Miroslav Klose
Germany's Miroslav Klose celebrates after scoring against Ghana.Reuters

Germany striker Miroslav Klose joined Brazil's Ronaldo as the all-time top scorer in World Cup finals with 15 goals, when he found his country's equaliser against Ghana in the 71st minute in Fortaleza on Saturday.

And Ronaldo, who had also scored his 15th World Cup goal against Ghana back in 2006, congratulated the 36-year-old for reaching the milestone.

"Welcome to the club, Klose," Ronaldo tweeted from his official account @ClaroRonaldo. "I can imagine how happy you must be right now. What a great World Cup!"

Klose, Germany's all-time leading goal scorer, came off the bench and made an immediate impact. He scored the equaliser with his first touch to help the three-time champions salvage a point on Saturday.

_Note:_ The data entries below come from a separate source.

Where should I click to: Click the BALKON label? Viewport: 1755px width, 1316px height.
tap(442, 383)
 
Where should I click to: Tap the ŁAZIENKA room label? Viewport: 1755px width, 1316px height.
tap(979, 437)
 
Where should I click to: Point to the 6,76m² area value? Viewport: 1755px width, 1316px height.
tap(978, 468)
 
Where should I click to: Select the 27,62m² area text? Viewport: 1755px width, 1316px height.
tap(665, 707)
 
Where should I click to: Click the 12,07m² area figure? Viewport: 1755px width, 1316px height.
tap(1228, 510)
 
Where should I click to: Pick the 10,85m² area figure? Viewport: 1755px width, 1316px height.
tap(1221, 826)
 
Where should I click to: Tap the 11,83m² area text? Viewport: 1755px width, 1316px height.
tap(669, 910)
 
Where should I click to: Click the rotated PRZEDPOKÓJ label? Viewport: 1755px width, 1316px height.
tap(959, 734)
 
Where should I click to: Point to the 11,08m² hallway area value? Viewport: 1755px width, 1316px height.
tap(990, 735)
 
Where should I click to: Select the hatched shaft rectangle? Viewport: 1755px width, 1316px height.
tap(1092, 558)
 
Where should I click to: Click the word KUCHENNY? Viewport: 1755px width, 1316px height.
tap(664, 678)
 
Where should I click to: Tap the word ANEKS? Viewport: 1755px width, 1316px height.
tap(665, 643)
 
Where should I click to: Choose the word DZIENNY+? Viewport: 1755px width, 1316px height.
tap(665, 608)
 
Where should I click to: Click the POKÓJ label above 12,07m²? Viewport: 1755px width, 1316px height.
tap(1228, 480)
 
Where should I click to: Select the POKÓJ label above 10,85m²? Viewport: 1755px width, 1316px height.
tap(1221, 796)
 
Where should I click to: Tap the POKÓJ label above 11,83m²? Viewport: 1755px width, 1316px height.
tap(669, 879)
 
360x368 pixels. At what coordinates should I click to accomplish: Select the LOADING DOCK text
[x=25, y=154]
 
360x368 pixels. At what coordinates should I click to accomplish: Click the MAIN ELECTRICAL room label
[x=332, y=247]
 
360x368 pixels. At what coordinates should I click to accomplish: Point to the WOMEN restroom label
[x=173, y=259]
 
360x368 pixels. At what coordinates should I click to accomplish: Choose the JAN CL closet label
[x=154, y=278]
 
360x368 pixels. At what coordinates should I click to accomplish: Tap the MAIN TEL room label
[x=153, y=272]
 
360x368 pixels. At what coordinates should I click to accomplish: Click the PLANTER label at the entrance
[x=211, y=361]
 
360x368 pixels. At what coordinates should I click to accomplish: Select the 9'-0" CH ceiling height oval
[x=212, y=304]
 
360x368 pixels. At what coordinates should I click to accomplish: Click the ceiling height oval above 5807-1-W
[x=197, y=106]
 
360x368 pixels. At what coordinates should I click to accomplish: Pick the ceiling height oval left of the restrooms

The 36-year-old, playing what is surely his last World Cup, is now just one short of beating Ronaldo and topping the charts. That moment can happen in this World Cup as the 1990 winners remain favourites to advance to the Round of 16 from Group G.

Klose, who celebrated the historic feat with his trademark full 360 degree somersault, was quite pleased with his performance at the biggest stage.

"It doesn't matter whether I play from the start or come off the bench: all games are important and 15 goals in 20 World Cup games isn't bad," Klose pointed out.

"Of course it's something very special for me, there's no doubt about that. But the most important thing is that I was able to help my team."

Miroslav Klose somersault
Germany's Miroslav Klose performs his trademark somersault after scoring against Ghana.Reuters

The Opole-born is the second German player after Uwe Seeler to score in four World Cups. Klose registered his name on scoresheet in his World Cup finals appearances in Korea and Japan (2002), Germany (2006), South Africa (2010) and now Brazil.

And the star striker, when asked about his favourite goal, pointed out his equaliser against Argentina in the quarterfinals in 2006, without any hesitation.

"I think it'd have to be the equaliser against Argentina in the quarter-finals in 2006 at the Olympiastadion in Berlin. It meant we went to penalties, which we then won."

Klose, who is known as a man of few words, allowed team manager Oliver Bierhoff to elucidate further.

"You could see that by the way he celebrated the goal," Bierhoff said. "It was also an important one for us, which makes the whole thing that much nicer."